La decarbonizzazione dell’automobile europea si trova a un bivio. Lo evidenzia un’analisi della Fondazione Eni Enrico Mattei, in un articolo dal titolo Revisione o avvitamento per la decarbonizzazione dell’automobile, che mette in luce le difficoltà del cosiddetto «pacchetto automotive» della Commissione europea e la possibile revisione anticipata del Regolamento Ue 2023/851, che prevede lo stop alle immatricolazioni di auto a combustione interna dal 2035.
Originariamente prevista per il 2026, la revisione del bando è stata anticipata dalle pressioni dell’industria, dal rallentamento del mercato delle auto elettriche e dai mutati equilibri politici in Europa. Germania e Italia, insieme ad altri Stati membri con una forte industria automobilistica, chiedono maggiore flessibilità per conciliare gli obiettivi ambientali con la realtà produttiva.
Il quadro che emerge è complesso. La domanda di veicoli elettrici cresce più lentamente del previsto, la produzione europea di batterie fatica a decollare, le infrastrutture di ricarica restano insufficienti e la concorrenza dei produttori extra-Ue, in particolare cinesi, si fa sempre più pressante. Nel frattempo, il parco auto europeo continua a invecchiare e la riduzione delle emissioni di CO₂ procede a ritmi inferiori alle aspettative.
I dati confermano il divario tra ambizioni e realtà. Nel 2024, meno del 14% delle nuove immatricolazioni nell’Ue a 27 è stata elettrica, mentre il mercato resta dominato dai motori tradizionali. L’utilizzo dell’energia elettrica nel settore dei trasporti stradali, pur in crescita, resta inferiore all’1%, rendendo molto sfidante l’obiettivo della neutralità climatica entro il 2050.
Secondo la Fondazione Eni Enrico Mattei, non è possibile ignorare l’andamento del mercato e le preferenze dei consumatori. Per ridurre le emissioni occorre che le nuove auto elettriche sostituiscano quelle endotermiche già in circolazione, cosa che al momento non sta avvenendo in Italia, seconda solo alla Germania per numero di veicoli.
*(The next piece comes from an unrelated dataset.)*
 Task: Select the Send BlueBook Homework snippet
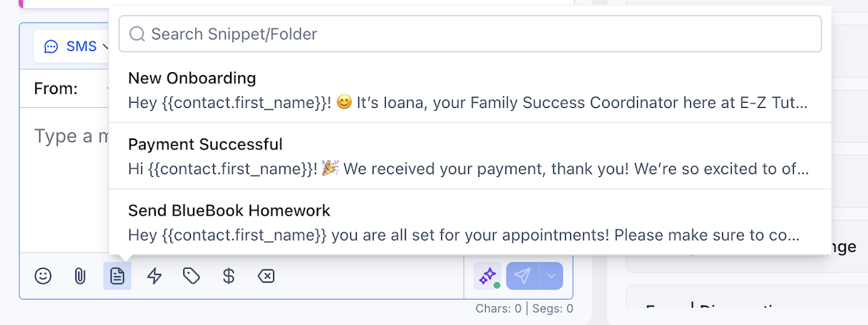[x=470, y=222]
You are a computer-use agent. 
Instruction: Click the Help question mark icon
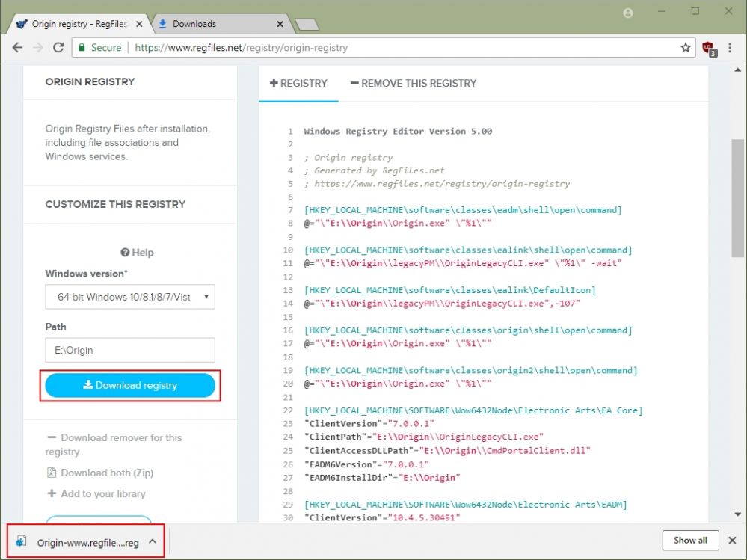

«Ai 224 milioni di autovetture circolanti nel 2015 nell’Ue, negli ultimi nove anni se ne sono aggiunti oltre 29 milioni con motore a scoppio e poco più di 6 milioni elettriche. Valori che pongono interrogativi sulla strategia della sostituzione del parco circolante e sull’eventuale ruolo di biocarburanti e altre soluzioni», sottolinea Antonio Sileo, Programme Director del Programma Sustainable Mobility della Fondazione. «È necessario un confronto per valutare l’efficacia delle politiche europee e capire se l’Unione punti a una revisione pragmatica della strategia o a un ulteriore avvitamento normativo», conclude Sileo.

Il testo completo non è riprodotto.